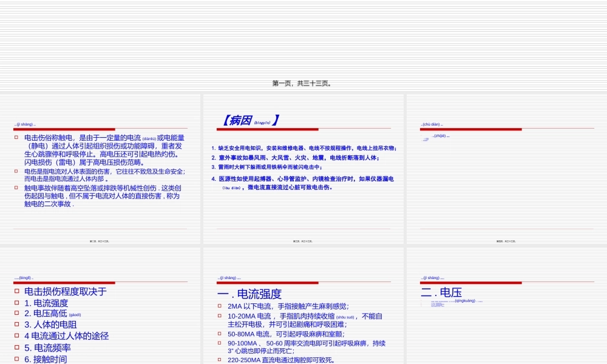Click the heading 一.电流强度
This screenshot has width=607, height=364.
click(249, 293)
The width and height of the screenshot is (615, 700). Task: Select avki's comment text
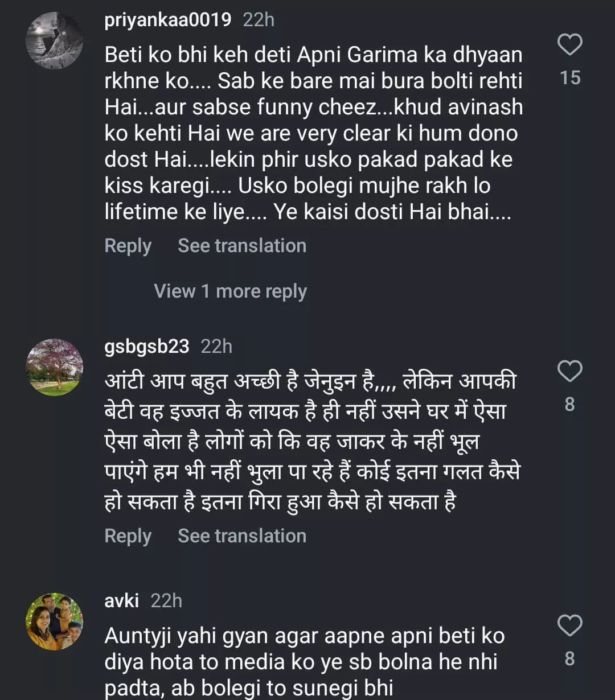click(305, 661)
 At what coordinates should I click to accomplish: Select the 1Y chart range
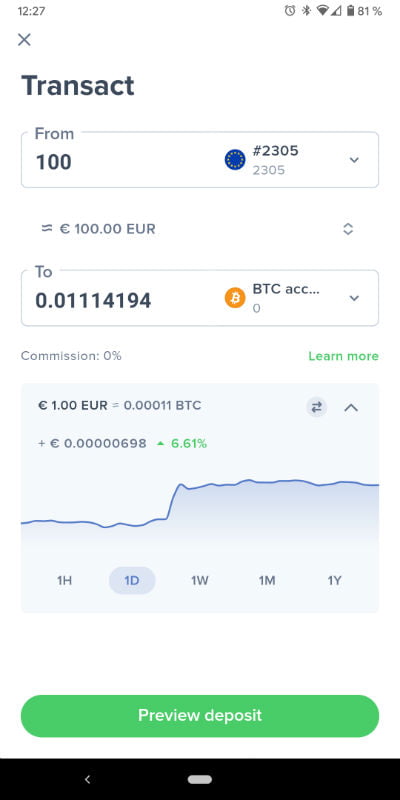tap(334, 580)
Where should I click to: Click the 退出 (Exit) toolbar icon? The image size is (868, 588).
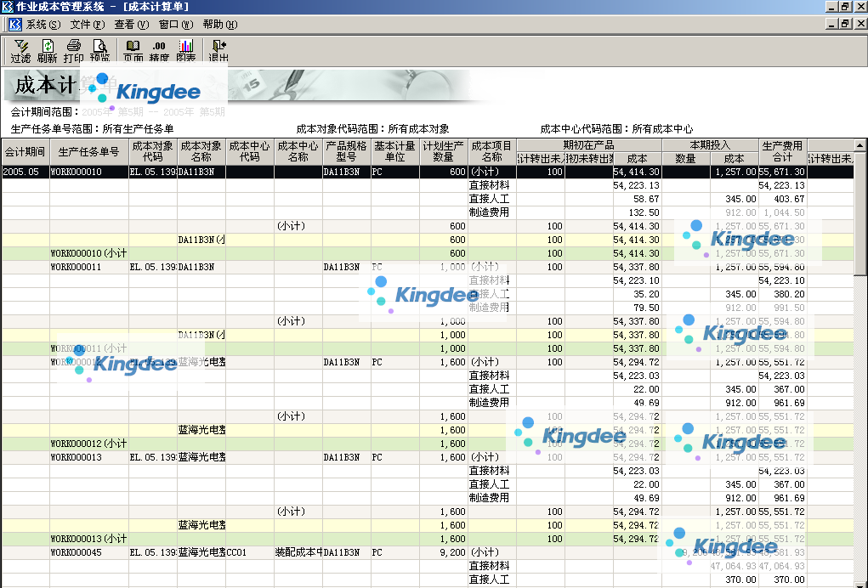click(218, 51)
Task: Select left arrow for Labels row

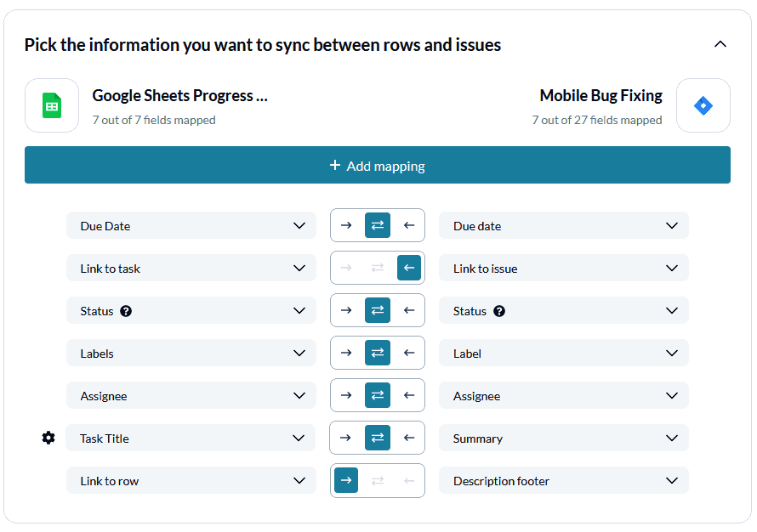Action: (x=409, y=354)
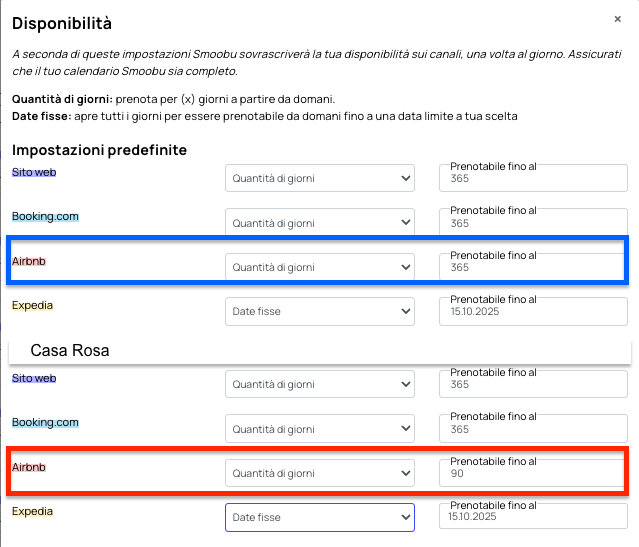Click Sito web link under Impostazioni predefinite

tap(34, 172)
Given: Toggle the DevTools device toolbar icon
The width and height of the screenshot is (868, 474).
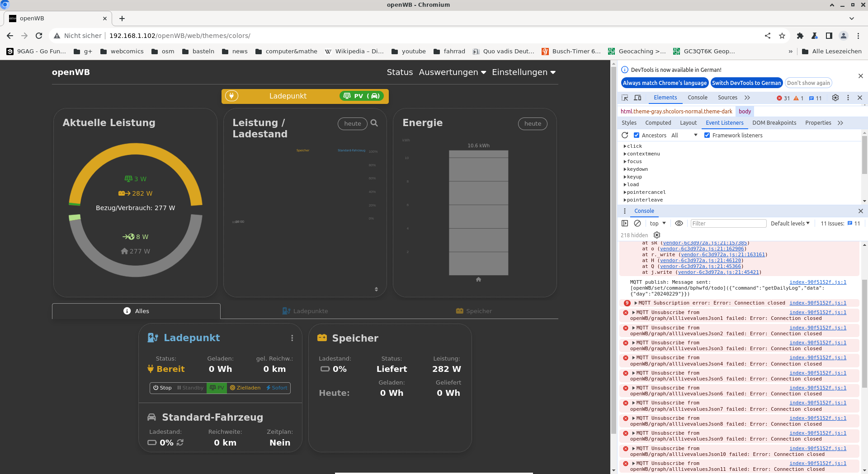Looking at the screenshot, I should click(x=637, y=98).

- _Work order_: Reproduce exactly, without any picture, the lines from the one bearing "Task: Select left arrow for Labels row" to the last line of the records above.

- _Answer to this problem_:
Task: Select left arrow for Labels row

Action: (x=409, y=354)
Click Sito web link under Impostazioni predefinite

tap(34, 172)
Given: Toggle the DevTools device toolbar icon
The width and height of the screenshot is (868, 474).
Looking at the screenshot, I should click(x=637, y=98).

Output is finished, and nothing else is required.